Продолжите письмо Федерации Шарлеруа бельгийской левой оппозиции, начав сразу после его последней приведенной фразы.

• Фрагмент документа:
--

Книга: Троцкий против Сталина. Эмигрантский архив Л. Д. Троцкого. 1929–1932
Назад: В Интернациональный секретариат. Всем национальным секциям
Дальше: Интернациональному секретариату

Федерации Шарлеруа бельгийской левой оппозиции

Дорогие товарищи!
Спешу ответить на вопросы, которые вы мне ставите в вашем письме от 19 июня.
1. Интернациональный Секретариат ответил вам, что он не знает причин, по которым т. Росмер прекратил свое участие в революционном движении. Вы считаете это невероятным. Я вполне понимаю ваше недоумение. Тем не менее мне самому были все время неясны причины ухода т. Росмера из Лиги. Последнее письмо его к нам также дает мало материала для каких-либо политических выводов.
2. Должен с сожалением отметить, что та часть письма т. Росмера, которая излагает мое отношение ко внутренним конфликтам в Лиге, дает неправильное представление о том, что было. По изображению т. Росмера выходит так, будто мое вмешательство помешало т. Росмеру устранить из Лиги или нейтрализовать внутри Лиги ее отрицательные элементы во главе с т. Р. Молинье. Так как никаких политических разногласий, по словам т. Росмера, не было, то остается совершенно непонятным, почему я вмешался и почему я поддержал т. Молинье против т. Росмера. Все это абсолютно неверно с начала до конца.

--

• Исходные данные:
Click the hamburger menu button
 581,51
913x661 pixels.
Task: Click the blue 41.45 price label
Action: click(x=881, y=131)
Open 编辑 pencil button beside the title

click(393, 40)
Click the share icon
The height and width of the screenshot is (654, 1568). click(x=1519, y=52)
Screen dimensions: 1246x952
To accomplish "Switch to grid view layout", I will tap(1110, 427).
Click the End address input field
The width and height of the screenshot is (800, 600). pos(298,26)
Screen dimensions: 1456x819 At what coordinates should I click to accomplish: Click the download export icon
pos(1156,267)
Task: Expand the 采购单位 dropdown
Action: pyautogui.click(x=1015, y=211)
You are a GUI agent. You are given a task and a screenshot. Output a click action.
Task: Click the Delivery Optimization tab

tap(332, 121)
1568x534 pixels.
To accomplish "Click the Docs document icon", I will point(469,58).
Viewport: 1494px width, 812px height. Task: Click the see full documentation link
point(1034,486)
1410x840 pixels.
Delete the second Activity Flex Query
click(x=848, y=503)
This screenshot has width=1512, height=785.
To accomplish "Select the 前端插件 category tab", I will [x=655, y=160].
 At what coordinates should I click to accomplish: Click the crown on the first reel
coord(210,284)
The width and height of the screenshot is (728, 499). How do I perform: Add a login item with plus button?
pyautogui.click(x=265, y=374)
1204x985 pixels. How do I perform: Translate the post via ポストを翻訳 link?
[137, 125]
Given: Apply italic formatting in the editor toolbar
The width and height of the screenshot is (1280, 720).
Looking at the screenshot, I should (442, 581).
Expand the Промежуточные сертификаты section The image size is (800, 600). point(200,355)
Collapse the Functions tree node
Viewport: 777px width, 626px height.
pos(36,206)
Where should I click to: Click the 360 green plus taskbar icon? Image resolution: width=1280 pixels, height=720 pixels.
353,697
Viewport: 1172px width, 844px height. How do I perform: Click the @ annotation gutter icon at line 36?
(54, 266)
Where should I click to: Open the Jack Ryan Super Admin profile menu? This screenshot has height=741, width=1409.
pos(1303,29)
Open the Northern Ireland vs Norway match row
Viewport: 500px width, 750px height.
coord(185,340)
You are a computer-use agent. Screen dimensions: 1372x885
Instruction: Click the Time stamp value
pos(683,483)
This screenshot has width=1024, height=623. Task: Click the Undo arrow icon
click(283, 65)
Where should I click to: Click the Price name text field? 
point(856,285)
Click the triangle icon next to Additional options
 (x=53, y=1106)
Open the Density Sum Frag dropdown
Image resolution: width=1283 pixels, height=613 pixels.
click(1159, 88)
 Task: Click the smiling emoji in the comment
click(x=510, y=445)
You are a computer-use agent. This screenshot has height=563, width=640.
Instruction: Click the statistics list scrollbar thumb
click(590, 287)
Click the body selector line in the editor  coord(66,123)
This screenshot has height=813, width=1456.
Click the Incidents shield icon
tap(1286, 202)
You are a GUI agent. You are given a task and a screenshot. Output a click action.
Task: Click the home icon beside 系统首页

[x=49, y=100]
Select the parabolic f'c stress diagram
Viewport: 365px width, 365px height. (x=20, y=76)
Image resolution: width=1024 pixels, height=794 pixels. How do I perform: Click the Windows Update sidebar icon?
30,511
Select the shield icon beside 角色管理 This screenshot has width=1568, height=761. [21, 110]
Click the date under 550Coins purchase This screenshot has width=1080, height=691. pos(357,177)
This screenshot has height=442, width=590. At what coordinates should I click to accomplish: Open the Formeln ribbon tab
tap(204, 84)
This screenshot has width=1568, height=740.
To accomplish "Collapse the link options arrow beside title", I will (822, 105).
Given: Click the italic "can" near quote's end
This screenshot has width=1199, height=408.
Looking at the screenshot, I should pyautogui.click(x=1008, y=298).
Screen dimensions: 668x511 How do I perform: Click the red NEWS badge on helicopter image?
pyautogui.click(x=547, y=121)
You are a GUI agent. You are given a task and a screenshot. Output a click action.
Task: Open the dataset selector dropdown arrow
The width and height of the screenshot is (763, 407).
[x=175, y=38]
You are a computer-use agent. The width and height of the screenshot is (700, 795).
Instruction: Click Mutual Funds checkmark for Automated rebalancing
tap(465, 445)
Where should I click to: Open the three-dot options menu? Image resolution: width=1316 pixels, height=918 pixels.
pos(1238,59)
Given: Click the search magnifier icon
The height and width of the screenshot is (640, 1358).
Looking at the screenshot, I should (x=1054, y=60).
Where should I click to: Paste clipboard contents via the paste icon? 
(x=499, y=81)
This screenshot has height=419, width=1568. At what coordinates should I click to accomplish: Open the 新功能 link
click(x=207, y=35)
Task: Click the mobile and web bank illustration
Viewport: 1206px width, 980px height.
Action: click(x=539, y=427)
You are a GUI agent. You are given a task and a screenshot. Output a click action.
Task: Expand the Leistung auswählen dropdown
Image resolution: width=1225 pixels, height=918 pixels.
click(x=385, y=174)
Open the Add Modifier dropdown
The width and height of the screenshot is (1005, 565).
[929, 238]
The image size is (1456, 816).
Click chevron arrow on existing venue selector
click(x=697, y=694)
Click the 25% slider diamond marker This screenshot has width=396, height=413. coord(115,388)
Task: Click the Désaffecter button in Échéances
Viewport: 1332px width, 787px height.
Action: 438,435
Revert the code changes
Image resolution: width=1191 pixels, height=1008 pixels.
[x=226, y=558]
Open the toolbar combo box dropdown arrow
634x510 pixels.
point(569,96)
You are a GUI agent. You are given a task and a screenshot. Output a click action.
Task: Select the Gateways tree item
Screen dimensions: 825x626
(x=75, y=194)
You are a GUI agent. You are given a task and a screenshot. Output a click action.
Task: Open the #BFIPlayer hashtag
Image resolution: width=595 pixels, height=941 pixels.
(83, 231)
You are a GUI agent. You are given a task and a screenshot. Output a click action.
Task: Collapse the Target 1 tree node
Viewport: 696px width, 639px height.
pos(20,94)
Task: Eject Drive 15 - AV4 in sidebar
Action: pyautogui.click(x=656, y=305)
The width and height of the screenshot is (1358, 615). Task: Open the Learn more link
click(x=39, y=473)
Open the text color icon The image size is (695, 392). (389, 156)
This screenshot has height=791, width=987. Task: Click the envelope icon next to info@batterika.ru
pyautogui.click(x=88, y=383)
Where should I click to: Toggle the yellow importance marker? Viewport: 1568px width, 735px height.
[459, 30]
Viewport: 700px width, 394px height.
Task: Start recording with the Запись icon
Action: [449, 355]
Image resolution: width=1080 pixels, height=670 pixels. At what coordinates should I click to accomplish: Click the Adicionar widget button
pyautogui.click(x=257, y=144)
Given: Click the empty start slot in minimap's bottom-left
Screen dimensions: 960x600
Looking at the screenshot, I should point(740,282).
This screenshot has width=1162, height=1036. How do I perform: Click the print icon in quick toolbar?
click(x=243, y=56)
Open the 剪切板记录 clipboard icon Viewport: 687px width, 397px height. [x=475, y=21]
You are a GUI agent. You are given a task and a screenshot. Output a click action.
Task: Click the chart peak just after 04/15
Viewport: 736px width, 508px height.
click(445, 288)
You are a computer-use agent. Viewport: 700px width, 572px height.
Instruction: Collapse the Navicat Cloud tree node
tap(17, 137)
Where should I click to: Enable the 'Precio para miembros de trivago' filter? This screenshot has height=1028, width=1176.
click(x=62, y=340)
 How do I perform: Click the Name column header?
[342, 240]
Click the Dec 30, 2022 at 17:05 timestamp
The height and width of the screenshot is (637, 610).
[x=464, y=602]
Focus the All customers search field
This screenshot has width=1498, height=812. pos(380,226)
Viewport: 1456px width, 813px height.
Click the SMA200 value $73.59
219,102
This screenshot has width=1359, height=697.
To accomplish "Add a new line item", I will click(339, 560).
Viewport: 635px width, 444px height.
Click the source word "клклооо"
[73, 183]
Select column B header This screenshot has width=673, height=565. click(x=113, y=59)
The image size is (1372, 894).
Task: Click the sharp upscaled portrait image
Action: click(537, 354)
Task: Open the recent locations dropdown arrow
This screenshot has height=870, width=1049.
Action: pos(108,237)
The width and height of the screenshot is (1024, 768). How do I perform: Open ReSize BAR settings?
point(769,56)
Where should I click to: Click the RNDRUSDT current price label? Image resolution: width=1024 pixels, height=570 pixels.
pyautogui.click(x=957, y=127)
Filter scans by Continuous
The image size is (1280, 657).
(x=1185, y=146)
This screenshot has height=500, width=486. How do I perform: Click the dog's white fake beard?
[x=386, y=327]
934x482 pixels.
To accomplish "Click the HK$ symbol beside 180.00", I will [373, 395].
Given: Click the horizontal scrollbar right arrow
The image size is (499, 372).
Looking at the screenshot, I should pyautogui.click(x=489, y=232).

--

• Ответ к заданию:
Т[оварищ] Росмер забыл вам сообщить, что он жил у меня известное время одновременно с Молинье. На нас обоих, как и на т. Маргариту Росмер, т. Молинье произвел прекрасное впечатление своей преданностью делу, энергией, предприимчивостью, самоотверженностью. Уже в это время мы знали, что по поводу т. Молинье распространяются всякого рода сплетни, одной из причин которых является порывистый характер т. Молинье и его способность нарушать филистерские правила и предрассудки. Вместе с т. Росмером и Маргаритой Росмер мы решили дать категорический отпор этим сплетням и инсинуациям. В этом смысле я написал письмо парижским товарищам по инициативе т. Гурже, который всегда аттестовал Молинье с самой лучшей стороны, как настоящего революционера и прекрасного товарища.
После отъезда т. Росмера в Париж он не раз писал мне не только с похвалой, но с восторгом о работе Молинье. В его письмах, как и в письмах Маргариты Росмер, встречались такие фразы: «Если бы у нас было два таких Раймона, мы далеко ушли бы вперед…»
Через несколько месяцев в письмах т. Росмера стали появляться указания на то, что между Молинье и Навиллем трения и конфликты, причем т. Росмер ни разу не писал мне, кто, по его мнению, несет ответственность за эти конфликты.
Еще через несколько недель я получил два письма: от т. Росмера, с одной стороны, от тт. Навилля, Жерара и Гурже, с другой — против Молинье. Из этих писем я впервые узнал, что тт. Росмер и Навилль сделали попытку лишить т. Молинье права занимать какие бы то ни было посты в Лиге и даже, как сквозило между строк, исключить его из Лиги. Такое требование они предъявили парижской федерации, секретарем которой был Молинье. Федерация подавляющим большинством голосов против инициаторов предложения о снятии Молинье с секретарства высказалась против Росмера и Навилля. Только после этого они написали мне свои письма, требуя моего содействия против Молинье.
Из этого изложения вы видите, что без какого бы то ни было участия с моей стороны, даже без моего ведома, парижская организация отвергла притязания товарищей Росмера, Навилля и др. и взяла т. Молинье под защиту.
К этому надо прибавить, что все предшествующее время я находился в постоянной переписке с Росмером и Навиллем, но совершенно не переписывался с Молинье. Все письма, все документы, относящиеся к этому периоду, хранятся в моем архиве, и я охотно предоставлю их любой группе товарищей, заслуживающих доверия.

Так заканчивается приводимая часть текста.